As for Guyana, the country that can, more than any other within CARICOM, lay legitimate claim to being the regional front runner insofar as fruits and vegetables cultivation is concerned, it took the Ministry of Agriculture, more than a quarter of the year in which IYFV is being celebrated to effect a formal launch to the national programme. Even then, what eventually materialized as a national programme of activities to mark IYFV appeared to be thin-on-the-ground, to say the least, even when account is taken of the restrictions that would have had to be applied as a result of the pandemic. There is, for example, no evidence whatsoever, of a serious attempt to underscore Guyana’s considerable reputation as the regional leader in fruit and vegetable production and to shine a light on the role that these play in our diet, our culture and our economy.
We say, again, that in the circumstance of COVID-19 there would have bound to have been a certain hedging of bets insofar as events like Fruit and Vegetable Fairs and Farmers Markets and other public events are concerned, though one feels that in its conceptualization, the programme could have been fashioned on a much broader canvas, making allowances for (for example) opportunities for the work of fruit and vegetable farmers across the country to come to major national attention in the media.

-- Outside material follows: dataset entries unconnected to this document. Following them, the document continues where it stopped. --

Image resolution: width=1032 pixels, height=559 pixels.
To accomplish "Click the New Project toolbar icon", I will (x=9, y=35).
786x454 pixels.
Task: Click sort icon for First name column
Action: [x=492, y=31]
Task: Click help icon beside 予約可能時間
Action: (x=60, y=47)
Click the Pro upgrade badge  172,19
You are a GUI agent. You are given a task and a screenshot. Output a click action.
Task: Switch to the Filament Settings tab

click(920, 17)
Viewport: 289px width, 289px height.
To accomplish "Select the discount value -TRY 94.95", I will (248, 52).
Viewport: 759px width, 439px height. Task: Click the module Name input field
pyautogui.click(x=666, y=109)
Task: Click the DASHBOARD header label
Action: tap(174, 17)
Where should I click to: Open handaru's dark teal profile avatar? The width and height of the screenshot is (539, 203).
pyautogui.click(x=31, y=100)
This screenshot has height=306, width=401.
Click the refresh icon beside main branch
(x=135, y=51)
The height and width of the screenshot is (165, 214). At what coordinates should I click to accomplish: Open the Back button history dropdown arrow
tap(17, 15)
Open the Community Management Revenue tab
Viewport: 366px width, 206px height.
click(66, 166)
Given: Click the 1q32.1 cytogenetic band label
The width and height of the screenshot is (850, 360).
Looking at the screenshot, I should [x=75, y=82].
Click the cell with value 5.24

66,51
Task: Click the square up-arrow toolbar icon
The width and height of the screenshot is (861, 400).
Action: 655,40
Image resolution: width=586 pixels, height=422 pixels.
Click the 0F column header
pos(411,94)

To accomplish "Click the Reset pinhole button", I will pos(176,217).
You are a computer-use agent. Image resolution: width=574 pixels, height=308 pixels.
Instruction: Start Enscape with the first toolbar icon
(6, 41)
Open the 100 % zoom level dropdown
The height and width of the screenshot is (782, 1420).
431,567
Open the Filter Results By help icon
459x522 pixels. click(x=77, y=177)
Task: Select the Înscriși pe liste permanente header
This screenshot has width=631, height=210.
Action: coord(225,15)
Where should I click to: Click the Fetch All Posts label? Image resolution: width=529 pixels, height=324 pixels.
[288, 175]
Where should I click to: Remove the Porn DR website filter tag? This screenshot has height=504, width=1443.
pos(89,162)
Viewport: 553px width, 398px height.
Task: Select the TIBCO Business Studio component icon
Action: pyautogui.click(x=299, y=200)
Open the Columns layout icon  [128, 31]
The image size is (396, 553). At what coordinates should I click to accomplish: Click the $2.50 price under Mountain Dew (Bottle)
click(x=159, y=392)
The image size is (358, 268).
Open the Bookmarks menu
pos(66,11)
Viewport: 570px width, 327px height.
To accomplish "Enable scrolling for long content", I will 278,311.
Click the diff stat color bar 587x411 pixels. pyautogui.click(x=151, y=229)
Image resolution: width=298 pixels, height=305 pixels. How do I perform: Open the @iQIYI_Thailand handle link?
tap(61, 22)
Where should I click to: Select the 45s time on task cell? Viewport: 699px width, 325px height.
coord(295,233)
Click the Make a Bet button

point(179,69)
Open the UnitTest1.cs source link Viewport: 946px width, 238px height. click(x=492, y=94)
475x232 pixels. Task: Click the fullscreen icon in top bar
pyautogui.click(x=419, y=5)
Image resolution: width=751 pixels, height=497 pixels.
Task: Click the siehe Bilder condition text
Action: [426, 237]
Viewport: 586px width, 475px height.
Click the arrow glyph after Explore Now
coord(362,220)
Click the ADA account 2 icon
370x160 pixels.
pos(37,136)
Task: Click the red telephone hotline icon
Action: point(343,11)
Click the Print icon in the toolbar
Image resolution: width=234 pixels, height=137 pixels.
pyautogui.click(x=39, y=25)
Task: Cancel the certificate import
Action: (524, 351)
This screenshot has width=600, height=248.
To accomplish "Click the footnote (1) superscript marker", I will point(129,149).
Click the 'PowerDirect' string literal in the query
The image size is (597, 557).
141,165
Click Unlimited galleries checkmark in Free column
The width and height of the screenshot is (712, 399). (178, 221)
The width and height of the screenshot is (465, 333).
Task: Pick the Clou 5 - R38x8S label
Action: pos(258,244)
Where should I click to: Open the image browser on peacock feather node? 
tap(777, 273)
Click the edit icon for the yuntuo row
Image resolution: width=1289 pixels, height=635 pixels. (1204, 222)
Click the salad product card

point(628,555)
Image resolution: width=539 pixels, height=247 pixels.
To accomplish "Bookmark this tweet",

Indeed, it is still not too late, we believe, for the infusion of such an element into the already announced programme that recognizes and rewards fruit and vegetable farmers and agro processors deemed to have made noteworthy contributions in their respective pursuits. At the same time, there is, conceivably, room for affording agro processors (whose end products depend largely on fruit and vegetable inputs) opportunities to benefit from media-driven product-promotion opportunities that ‘work around’ the pandemic and could compensate, to some degree, for the lean times that have been visited upon the agro- processing sector by COVID-19.
Even with a third of the IYFV having already gone by and given the region-wide distractions of COVID-19, the approaching hurricane season and the prevailing travails of CARICOM member state St. Vincent & the Grenadines, it is still not too late for CARICOM to fashion and properly execute a longer-term agenda that links fruits and vegetables to healthy eating, boosting regional exports in both fruits and agro-processed commodities, reducing the region’s food import bill and seeks to infuse fruits and vegetables into a regional health and wellness policy. Such an undertaking, we believe, is by no means beyond the expertise to be found in the region.